──────── Okuma parçası
SON zamanlarda medyayı kullanarak hesaplaşmak, ama bunu çok çirkin biçimde yapmak ádet haline geldi.
Karalamak için, engellemek için özellikle bürokrasi medyayı kullanır oldu.
Bir bürokratın göz diktiği göreve bir başka bürokrat mı atanacak?..
Kolay, hemen bir dosya bul, basına sızdır, işi engelle.
Eğer dosya doğruysa yapılan iş haklı görülebilir ama ya o dosya gerçekleri tam olarak yansıtmıyorsa...
Olamaz mı?
Bal gibi olur.
Geçtiğimiz günlerde oldu.
Bakırköy'den 1997 yılında ehliyet alan binlerce sürücünün ehliyetinin iptal edileceği haberi basına verildi.
Haber ilginçti.
Haber merkezleri haberin üzerine atladılar.
Haberde belgeleriyle birlikte Bakırköy'ün o dönemki İlçe Milli Eğitim Müdürü'nün de adı geçiyordu.
Haberi yaptık.
Ertesi gün adı geçen dönemin Müdürü Fevzi Ektiren aradı ve randevu istedi.
Hemen kabul ettim.
Geldi... Elinde bir dosya. Haberler doğruydu, Fevzi Ektiren o yolsuzluk suçlamasından dolayı soruşturma geçirmişti ve olay yargıya intikal etmişti.
────────────────
──────── Kaynak satırlar
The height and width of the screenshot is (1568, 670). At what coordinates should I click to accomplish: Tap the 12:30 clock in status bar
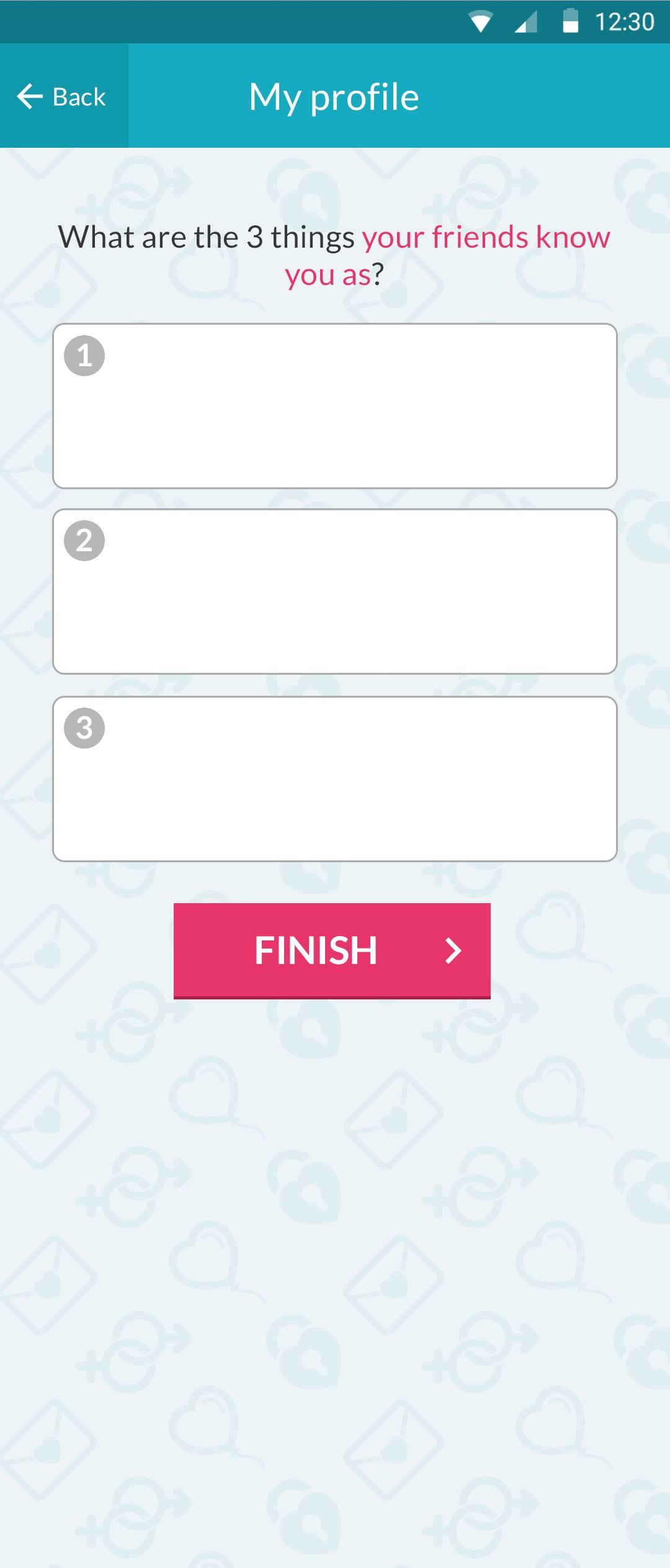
────────────────
──────── Kaynak satırlar
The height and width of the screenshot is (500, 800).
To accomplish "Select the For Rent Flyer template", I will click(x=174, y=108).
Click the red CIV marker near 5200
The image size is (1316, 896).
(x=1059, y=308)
────────────────
──────── Kaynak satırlar
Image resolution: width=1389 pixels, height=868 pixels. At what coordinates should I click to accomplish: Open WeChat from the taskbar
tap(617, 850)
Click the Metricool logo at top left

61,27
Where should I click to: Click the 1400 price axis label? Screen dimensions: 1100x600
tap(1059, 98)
────────────────
Aşağıdakileri tamamlayın:
1. Okuma parçasına göre aşağıdaki soruları yanıtlayın.
(a) Karalamak ve engellemek için medyayı özellikle kim kullanır oldu?
(b) Ehliyetlerinin iptal edileceği bildirilen sürücüler Bakırköy'den hangi yıl ehliyet almıştı?
(c) Ertesi gün arayıp randevu isteyen dönemin müdürünün adı nedir?
2. Kaynak satırlarda "Click the Metricool logo at top left" içeren satırla açılıp "tap(1059, 98)" içeren satırla kapanan kısmı yeniden yazın. Yalnızca "logo" yerine "icon" koyun, geri kalan her şeyi olduğu gibi bırakın.

Görevlere göre çözümler:
1.
(a) Bürokrasi.
(b) 1997 yılında.
(c) Fevzi Ektiren.

2.
Click the Metricool icon at top left

61,27
Where should I click to: Click the 1400 price axis label? Screen dimensions: 1100x600
tap(1059, 98)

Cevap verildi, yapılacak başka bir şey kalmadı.